Sirius, established in 2019 and led by chief executive Edward Coughlan, focuses on acquiring and managing aircraft on operating lease to airlines across global markets. Its business model is centred on mid-life aircraft, particularly narrow-body jets used on short-haul and regional routes, a segment that has gained greater importance as manufacturers struggle to meet delivery schedules and carriers seek capacity without waiting years for new aircraft.

The investment is being framed as a move to support Sirius through its next stage of growth, with ITOCHU bringing experience in aircraft and engine asset management. The Japanese group manages a portfolio of more than 90 aircraft and engines and has been expanding its exposure to aviation aftermarket services, a field that includes maintenance, asset trading, leasing support and lifecycle management.

The timing is significant. Airlines worldwide continue to face a shortage of available aircraft as Airbus and Boeing work through large order backlogs, supplier bottlenecks and engine durability issues.
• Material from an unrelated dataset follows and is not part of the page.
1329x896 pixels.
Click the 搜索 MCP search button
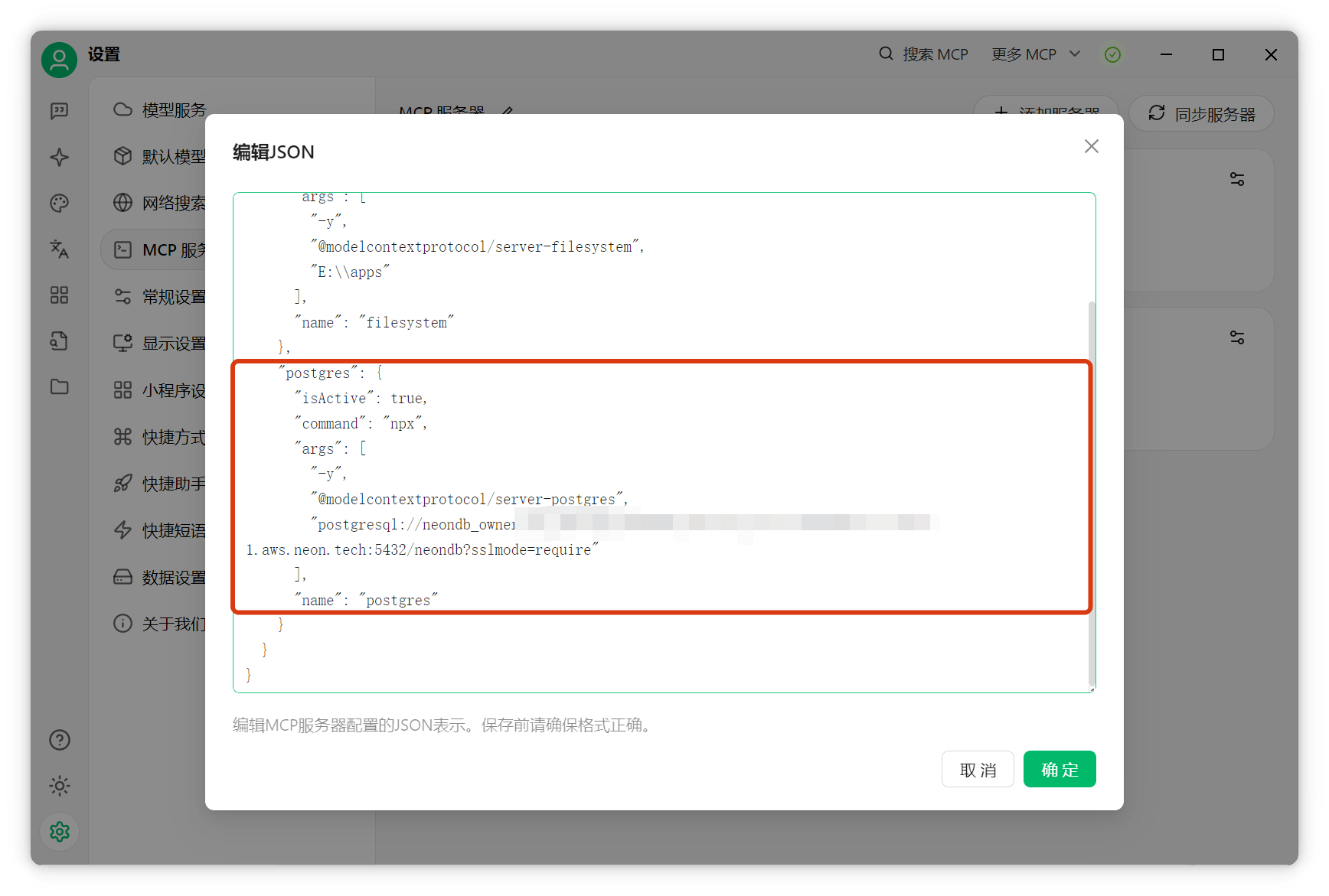tap(923, 54)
Demand for single-aisle aircraft remains strong, driven by domestic and regional travel, low-cost carrier expansion and growth across Asia, the Middle East and Africa. Forecasts by major aircraft manufacturers point to more than 43,000 new commercial aircraft being required over the next two decades, with single-aisle aircraft accounting for the dominant share.

That imbalance between demand and supply has lifted the value of aircraft already in service. Mid-life jets, once viewed mainly as transitional assets, have become central to fleet planning for carriers that need reliable capacity but cannot secure new deliveries on schedule. Lease rates for popular narrow-body types have stayed firm as airlines keep older aircraft flying for longer and compete for available units.
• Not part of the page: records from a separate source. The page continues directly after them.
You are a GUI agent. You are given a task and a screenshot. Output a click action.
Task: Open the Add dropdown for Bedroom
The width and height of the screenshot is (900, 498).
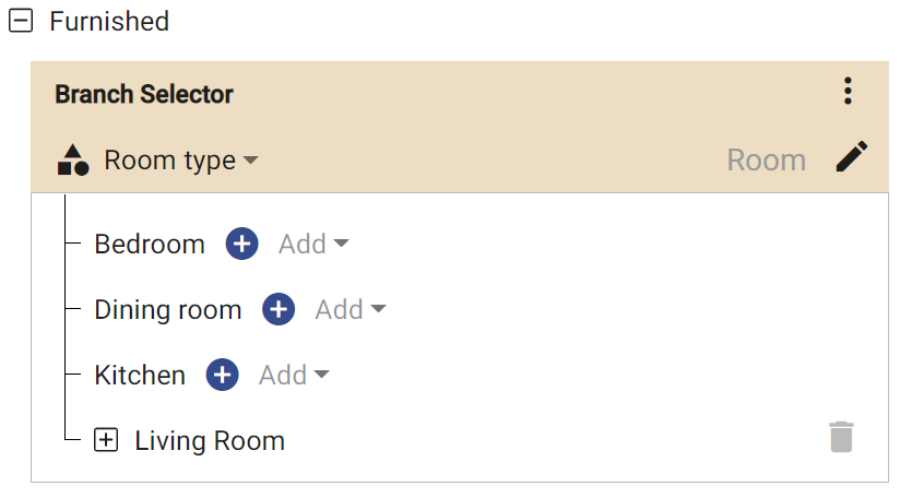tap(313, 244)
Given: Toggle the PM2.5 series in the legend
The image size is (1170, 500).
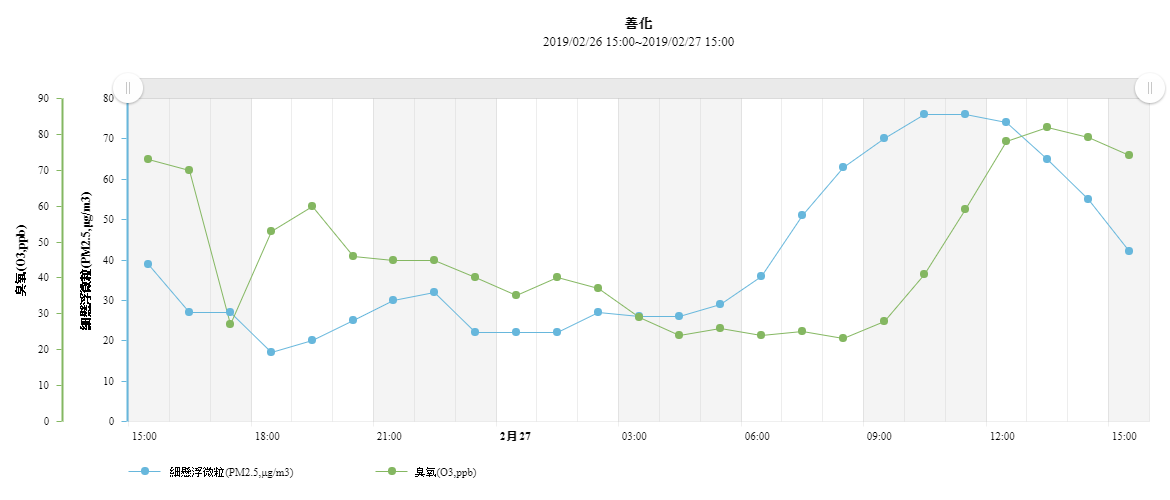Looking at the screenshot, I should [237, 471].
For Abu Dhabi, the deal fits a broader strategy to attract financial platforms, alternative asset managers and specialised investment firms to ADGM. The financial centre has sought to build scale in private markets, aircraft finance, asset management and capital markets infrastructure, benefiting from the emirate’s sovereign investment ecosystem and its links to global funds.

Abu Dhabi Catalyst Partners has been an early backer of Sirius, having committed capital to the platform as part of a broader effort to draw international investment firms into ADGM. The platform manages a fund of more than $2 billion and has built a portfolio of over 30 investment partnerships across sectors. Its continuing presence in Sirius provides local institutional backing while ITOCHU adds an industrial and international aviation dimension.

Sirius has built its portfolio through aircraft acquisitions, lease extensions and financing transactions involving Airbus A320 family aircraft and other single-aisle assets. Its earlier transactions included aircraft leased to carriers such as Air France, Air New Zealand and other operators, reflecting a focus on widely used aircraft types with broad secondary-market appeal.

The company’s strategy also reflects the growing role of specialised lessors outside the traditional aircraft leasing hubs. Ireland, Singapore and the United States remain major centres for aviation finance, but Gulf financial centres are gaining attention as regional carriers expand, capital pools deepen and investors seek asset-backed income streams tied to global mobility.

ITOCHU’s entry is also likely to deepen links between Sirius and aviation markets in Asia. Japan has long been active in aircraft leasing and structured finance, with trading houses, banks and leasing companies participating in aircraft ownership and financing structures. The investment gives ITOCHU exposure to a platform based closer to high-growth airline markets across the Gulf, Africa and South Asia.